Intercept Non-Virtual Interface Implementation, Implicit or Explicit

Back in April, I blogged about Rhino Mocks' (Castle DP intrinsic) inability to mock non-virtual interface implementation and posted the question in the Rhino Mocks' support group. I didn't receive much feedback until recently, Krzysztof Koźmic killed a good amount of bugs in the DP and so I tried again. What a coincident that Krzysztof also discussed the same issue in his blog 2 days before I sent him the request. :)

Today, the problem is fixed. But Krzysztof also mentioned two limitations. While the 2nd limitation is well understood, I believe there should be a way to overcome the 1st limitation: calling the explicit implementation method in base class.

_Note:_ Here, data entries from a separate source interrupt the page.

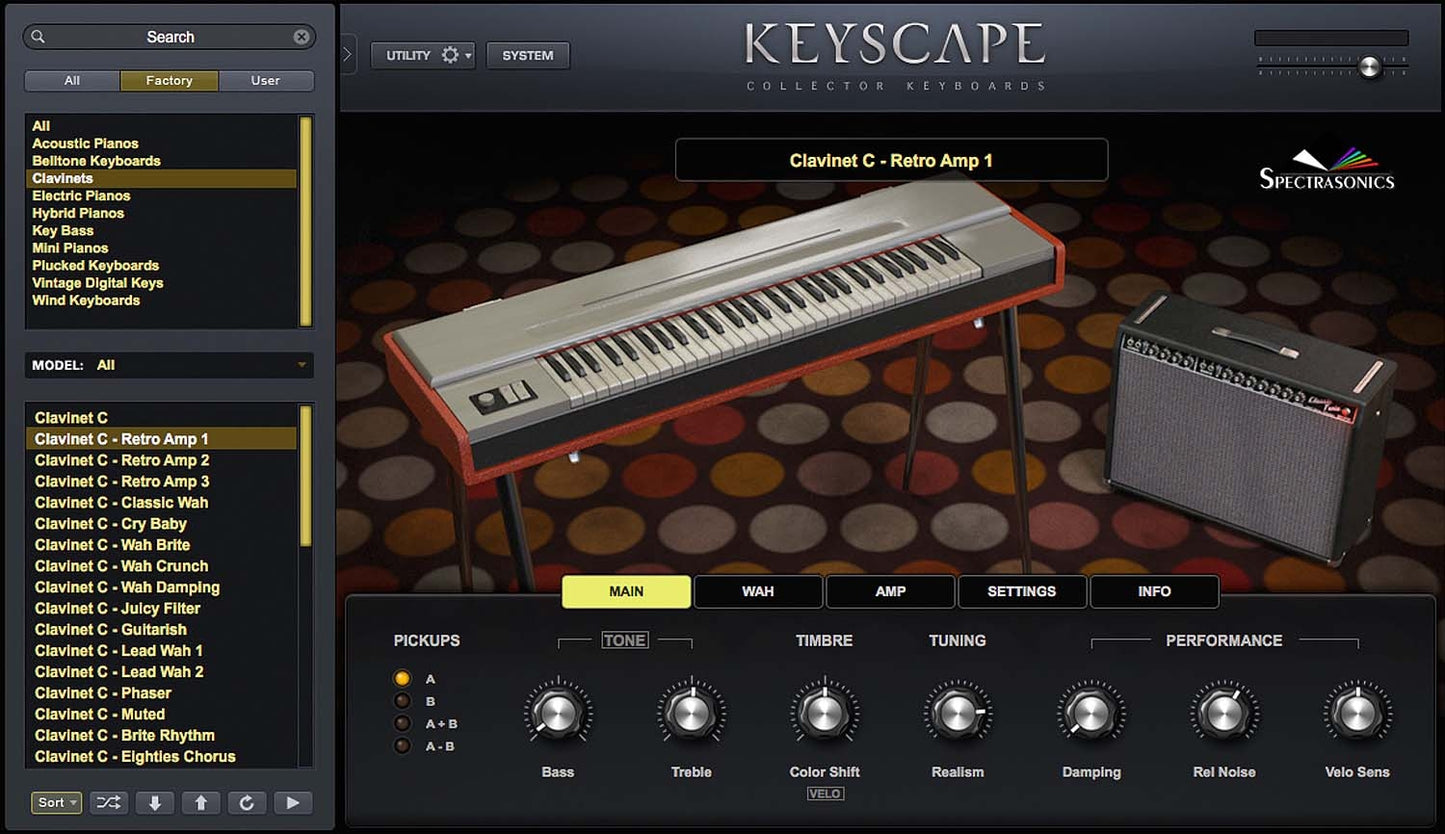Viewport: 1445px width, 834px height.
Task: Collapse the browser panel with side arrow
Action: [x=347, y=55]
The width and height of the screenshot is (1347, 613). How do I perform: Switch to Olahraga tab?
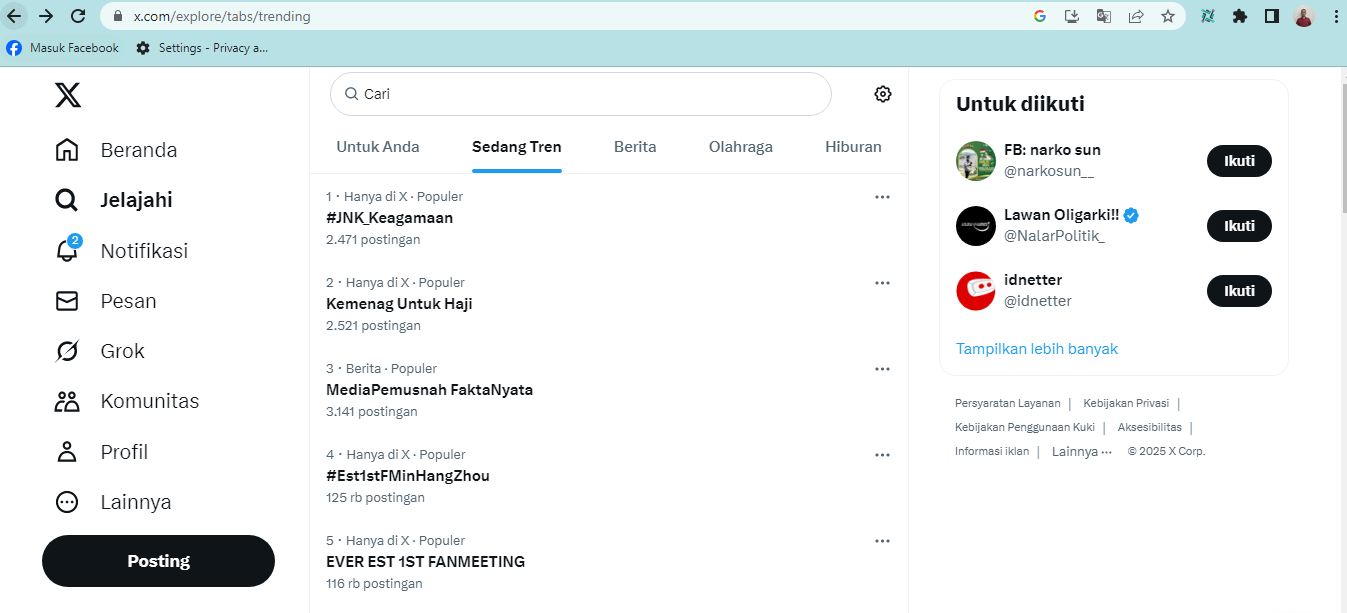click(740, 147)
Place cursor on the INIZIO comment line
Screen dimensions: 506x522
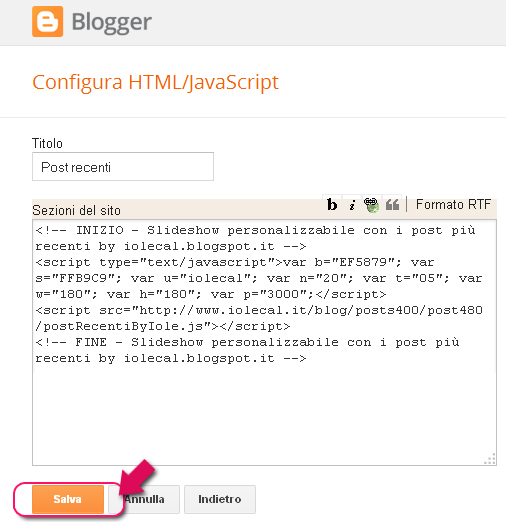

The problem reminds me of another challenge that I talked about in my post named, C#.Net Calling Grandparent's Virtual Method (base.base in C#). The lesson learned there was that as long as you can get hold of a MethodInfo object, you should be able to emit the call.

I was able to do similar to successfully call the base class explicit implementation method. Code below is to illustration the theory.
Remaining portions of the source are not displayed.